* **What the task requires**: Every word of the data must be reproduced in your reply exactly.

* **Excerpted records**:
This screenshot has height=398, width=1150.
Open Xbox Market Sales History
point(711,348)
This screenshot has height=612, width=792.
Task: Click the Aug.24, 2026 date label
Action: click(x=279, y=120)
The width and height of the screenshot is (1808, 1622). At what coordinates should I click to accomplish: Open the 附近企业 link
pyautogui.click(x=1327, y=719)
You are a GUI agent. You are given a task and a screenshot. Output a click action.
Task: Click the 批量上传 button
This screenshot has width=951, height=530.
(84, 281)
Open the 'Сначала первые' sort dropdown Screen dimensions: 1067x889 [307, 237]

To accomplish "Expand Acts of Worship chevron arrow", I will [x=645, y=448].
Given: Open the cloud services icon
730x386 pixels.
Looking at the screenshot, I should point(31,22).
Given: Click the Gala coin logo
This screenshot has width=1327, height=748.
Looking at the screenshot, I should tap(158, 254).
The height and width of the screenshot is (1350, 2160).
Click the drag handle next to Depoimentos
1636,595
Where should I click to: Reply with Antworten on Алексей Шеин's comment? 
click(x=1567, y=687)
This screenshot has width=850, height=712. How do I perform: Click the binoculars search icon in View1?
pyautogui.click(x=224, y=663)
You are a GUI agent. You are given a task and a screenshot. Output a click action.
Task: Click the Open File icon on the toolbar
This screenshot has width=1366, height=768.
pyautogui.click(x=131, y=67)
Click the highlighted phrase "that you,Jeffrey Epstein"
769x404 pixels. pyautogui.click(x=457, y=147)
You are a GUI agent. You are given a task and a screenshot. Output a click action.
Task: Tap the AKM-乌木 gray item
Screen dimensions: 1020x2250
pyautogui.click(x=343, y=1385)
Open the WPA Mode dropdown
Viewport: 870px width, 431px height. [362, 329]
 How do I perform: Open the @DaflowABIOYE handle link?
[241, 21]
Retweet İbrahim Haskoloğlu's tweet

* **Written response**:
This screenshot has height=398, width=1150.
Open Xbox Market Sales History
point(711,348)
This screenshot has height=612, width=792.
Task: Click the Aug.24, 2026 date label
Action: click(x=279, y=120)
The width and height of the screenshot is (1808, 1622). At what coordinates should I click to accomplish: Open the 附近企业 link
pyautogui.click(x=1327, y=719)
You are a GUI agent. You are given a task and a screenshot. Output a click action.
Task: Click the 批量上传 button
This screenshot has width=951, height=530.
(84, 281)
Open the 'Сначала первые' sort dropdown Screen dimensions: 1067x889 [307, 237]

To accomplish "Expand Acts of Worship chevron arrow", I will [x=645, y=448].
Given: Open the cloud services icon
730x386 pixels.
Looking at the screenshot, I should point(31,22).
Given: Click the Gala coin logo
This screenshot has width=1327, height=748.
Looking at the screenshot, I should tap(158, 254).
The height and width of the screenshot is (1350, 2160).
Click the drag handle next to Depoimentos
1636,595
Where should I click to: Reply with Antworten on Алексей Шеин's comment? 
click(x=1567, y=687)
This screenshot has width=850, height=712. How do I perform: Click the binoculars search icon in View1?
pyautogui.click(x=224, y=663)
You are a GUI agent. You are given a task and a screenshot. Output a click action.
Task: Click the Open File icon on the toolbar
This screenshot has width=1366, height=768.
pyautogui.click(x=131, y=67)
Click the highlighted phrase "that you,Jeffrey Epstein"
769x404 pixels. pyautogui.click(x=457, y=147)
You are a GUI agent. You are given a task and a screenshot. Output a click action.
Task: Tap the AKM-乌木 gray item
Screen dimensions: 1020x2250
pyautogui.click(x=343, y=1385)
Open the WPA Mode dropdown
Viewport: 870px width, 431px height. [362, 329]
 How do I perform: Open the @DaflowABIOYE handle link?
[241, 21]
Retweet İbrahim Haskoloğlu's tweet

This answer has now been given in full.